As other have said actually miniatures vary and not all manufactures can agree on things. Some measure from base to eye, others measure to the top of the head. As Major Mishap said, some are advertising 28mm as 1/56.

For example of above, 15mm = 1/107 scale, but most manufactures make their vehicles 1/100 scale, but some do 1/110. This can be seen on the table. 

I'm not sure where you're getting your numbers from, other than companies that don't know what they're talking about (which includes many miniatures game companies).

 A 6' man (182.8cm) would be 38.1mm in 1:48 scale, and 32.6mm in 1:56 scale.  I don't recall seeing models in 1:58 scale, but a 6' man would be 31.5mm tall to match anything you could find there.  33.5mm gives a man 5'3" (160.8cm) tall for 1:48, with 28mm running almost the same for 1:58 (5'2" (156.8cm) for 1:56 scale).  5'3" works for the average Japanese soldier in WW2, but not for the European theater or US Marines.

 Of course, miniatures manufacturers use four primary forms of measurement when they declare a miniatures height, which makes scale comparison harder to codify.  The numbers I gave are based on full miniature height, as we would measure an actual man; from the bottom of the foot to the top of the head.  Some companies measure from the bottom of the base for the low point, and some only measure to the eyes for the high point, with mixes of which they pair up to give the four options I mentioned. 

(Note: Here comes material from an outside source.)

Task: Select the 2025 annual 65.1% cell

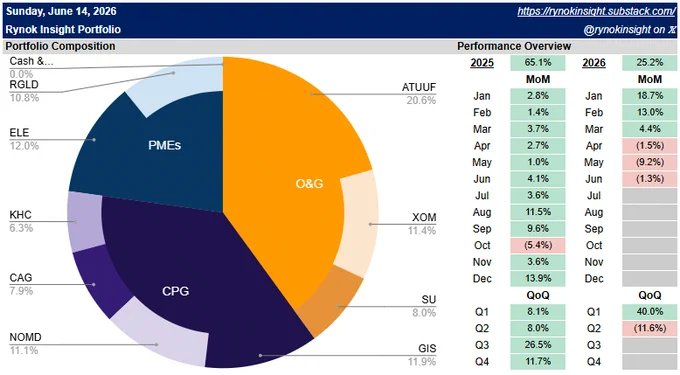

Scale measurements are an actual scale reference, where 1:48 means each inch of measurement on the model equals 48" for a full sized example.

 You can find a lot of wiggle room, as taking people ranging from 5'-7' tall gives you a variance of 12.7mm in 1:48 scale down to 10.9mm in 1:56 scale.

 My Dust figures range from 35-38mm for standing men, where the heavy armor would add a bit, and standing fully upright would as well.  That puts the men in the 5'6" (168cm) to 6' (182.8cm) range in 1:48 scale.  Rosie Donovan is 34mm with one of the most erect postures I've seen, which would make her 5'4" (163.2cm) for a reasonably sized woman.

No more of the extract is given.